四天龍魔ヒロン:数千の盾と十の残矢
竹束に身を隠しながら、俺は竹林の中を滑るように移動し、鎧武者たちの懐へと肉薄した。
火縄銃を投げ捨てた武者たちが、一斉に刀を抜く。
面頬の奥に潜む眼窩には、深い闇の中で青白い呪いの炎が揺らめいていた。
俺は竹槍を構え、鎧武者の群れの中へと躍り込んだ。
数十の武者に包囲されながらも、竹槍を振り回し、その呪力を削り取っていく。 そこへ、縮地を限界まで加速させたシオンが、閃光となって飛び込んできた。
死地を分かつ乱戦が始まる――。
激しい乱戦の最中、シオンが振るう神剣『ゴッドファング』が猛然と唸りを上げた。
だが、呪力を実体化させた鎧武者たちに対し、その神聖な斬撃は絶望的に相性が悪かった。
剣技の冴えは、間違いなくシオンが上だ。
四方から肉薄する白刃を最小限の動作で躱し、予備動作なしのカウンターを叩き込む。古武道の真髄――先読みの『後の先』。
だが、武者たちはシオンの鋭い斬撃を避ける素振りも見せず、全身で受けながら執拗に食らいついてくる。
「くっ、キリがない……っ!」
斬っても斬っても、即座に肉体が修復されていく。終わりなき消耗戦。シオンの額に焦りの汗が滲む。
一方で、俺の振るう竹槍は、以前とは比較にならないほどの変貌を遂げていた。
鋭い切れ味もさることながら、切り裂いた断面から「死」が侵食するように敵が霧散していく。核となる人型の依り代さえも黒く変色し、まるで汚泥のように溶け落ちていくのだ。
そこへ、空から凛烈な声が届いた。
「シオン! 道は私が切り開くわ!」
ワイバーンの群れを蹴散らし、リナが舞い降りる。彼女が放つ竹の矢が、シオンを囲む武者たちを次々と貫いた。
矢が突き刺さった箇所から黒い侵食が広がり、俺の竹槍と同じく、不死身のはずの武者たちが音もなく消滅していく。

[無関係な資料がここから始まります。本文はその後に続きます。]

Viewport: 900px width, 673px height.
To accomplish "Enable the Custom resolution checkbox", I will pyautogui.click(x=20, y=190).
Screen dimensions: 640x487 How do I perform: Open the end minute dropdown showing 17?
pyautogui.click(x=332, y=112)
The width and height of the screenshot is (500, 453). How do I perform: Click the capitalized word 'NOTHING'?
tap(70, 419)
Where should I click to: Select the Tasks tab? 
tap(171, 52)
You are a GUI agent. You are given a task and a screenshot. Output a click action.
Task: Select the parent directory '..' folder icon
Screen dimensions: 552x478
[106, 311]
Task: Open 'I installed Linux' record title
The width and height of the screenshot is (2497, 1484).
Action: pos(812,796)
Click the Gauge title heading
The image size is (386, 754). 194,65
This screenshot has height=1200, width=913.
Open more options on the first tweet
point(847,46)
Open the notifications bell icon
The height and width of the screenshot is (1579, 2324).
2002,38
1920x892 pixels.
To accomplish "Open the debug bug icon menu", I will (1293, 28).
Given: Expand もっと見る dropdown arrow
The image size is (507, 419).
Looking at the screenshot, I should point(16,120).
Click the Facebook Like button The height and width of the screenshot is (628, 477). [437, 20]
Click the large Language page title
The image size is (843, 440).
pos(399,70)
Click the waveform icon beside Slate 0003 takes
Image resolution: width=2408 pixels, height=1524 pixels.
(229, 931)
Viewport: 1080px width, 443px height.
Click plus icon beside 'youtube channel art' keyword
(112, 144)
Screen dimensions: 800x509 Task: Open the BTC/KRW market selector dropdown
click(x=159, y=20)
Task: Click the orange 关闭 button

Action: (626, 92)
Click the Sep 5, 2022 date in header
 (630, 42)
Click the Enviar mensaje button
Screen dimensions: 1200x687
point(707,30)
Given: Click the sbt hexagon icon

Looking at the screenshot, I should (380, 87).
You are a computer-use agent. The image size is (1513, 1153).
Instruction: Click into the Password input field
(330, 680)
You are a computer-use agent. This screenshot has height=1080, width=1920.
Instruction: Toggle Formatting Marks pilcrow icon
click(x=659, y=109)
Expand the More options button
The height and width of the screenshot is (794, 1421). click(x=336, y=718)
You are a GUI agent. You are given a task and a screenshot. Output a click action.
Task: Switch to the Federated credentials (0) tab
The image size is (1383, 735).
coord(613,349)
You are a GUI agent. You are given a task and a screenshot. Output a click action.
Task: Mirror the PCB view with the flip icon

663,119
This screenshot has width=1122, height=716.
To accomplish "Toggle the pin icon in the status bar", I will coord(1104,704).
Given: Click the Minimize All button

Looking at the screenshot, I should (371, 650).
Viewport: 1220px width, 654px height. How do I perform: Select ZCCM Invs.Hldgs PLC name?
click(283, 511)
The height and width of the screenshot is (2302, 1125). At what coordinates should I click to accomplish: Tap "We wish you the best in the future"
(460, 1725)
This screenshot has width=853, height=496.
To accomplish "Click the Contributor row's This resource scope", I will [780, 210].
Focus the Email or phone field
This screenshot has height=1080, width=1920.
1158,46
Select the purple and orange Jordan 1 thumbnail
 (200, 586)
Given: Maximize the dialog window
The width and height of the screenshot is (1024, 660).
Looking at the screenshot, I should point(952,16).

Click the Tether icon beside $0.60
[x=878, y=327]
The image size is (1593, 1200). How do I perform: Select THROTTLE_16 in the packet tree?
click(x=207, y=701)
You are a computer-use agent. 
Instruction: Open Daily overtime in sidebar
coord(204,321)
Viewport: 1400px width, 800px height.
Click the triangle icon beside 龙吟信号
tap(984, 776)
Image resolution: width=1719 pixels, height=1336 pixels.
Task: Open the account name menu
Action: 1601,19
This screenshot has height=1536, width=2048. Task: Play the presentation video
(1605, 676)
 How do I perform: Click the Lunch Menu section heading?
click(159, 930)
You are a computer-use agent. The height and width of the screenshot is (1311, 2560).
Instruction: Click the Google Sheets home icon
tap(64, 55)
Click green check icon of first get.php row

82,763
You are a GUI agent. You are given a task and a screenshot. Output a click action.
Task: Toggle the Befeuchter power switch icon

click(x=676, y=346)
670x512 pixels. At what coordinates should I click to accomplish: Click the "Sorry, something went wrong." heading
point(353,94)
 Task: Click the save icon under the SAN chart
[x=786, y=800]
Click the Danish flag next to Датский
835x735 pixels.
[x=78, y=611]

「ここは任せて、先に行きなさい! この奥にはシオンの力が必要な剣神『青龍』が待ち構えているはずだから!」
「……うん、わかった!」
短く応じ、シオンは地を蹴った。元領主城の中枢へ向け、立ち塞がる魔獣を薙ぎ倒しながら疾風の如く突き進んでいく。
残った俺たちはリナと共闘し、数十体の鎧武者をすべて討ち果たした。
だが、その先に立ち塞がったのは、四天龍魔の一角――『ヒロン』。
「ふふ、よくここまで来ましたね」
ヒロンは冷ややかな笑みを浮かべ、巫女装束の懐から新たな依り代を取り出した。
その数、数百。ばら撒かれた人型は、主を守る不気味な盾のように旋回を始める。
リナが即座に矢を放つが、依り代の一体が自らその軌道上に躍り出た。肉の壁となって強引に矢を押し留める。
「……不味いな」
リナの残矢はもう十本を切っているはずだ。
『一矢一殺』で仕留めたとしても、この物量では計算が合わない。
しかも、依り代たちは執拗にこちらの隙を突き、鋭い刃となってホーミング弾のごとく飛来してくる。
俺の竹槍以外では消滅させることができず、後から合流しようとするカレンやヤスキヨ、プラムたちが展開するアイスウォールやアースウォールも、文字通り紙のように突破されてしまう。
防戦一方。このままではヒロンの本体に指一本触れることさえ叶わない――。
だが、俺もただ守っていたわけじゃない。
この新しい竹の「性質」が、戦いの中で見えてきた。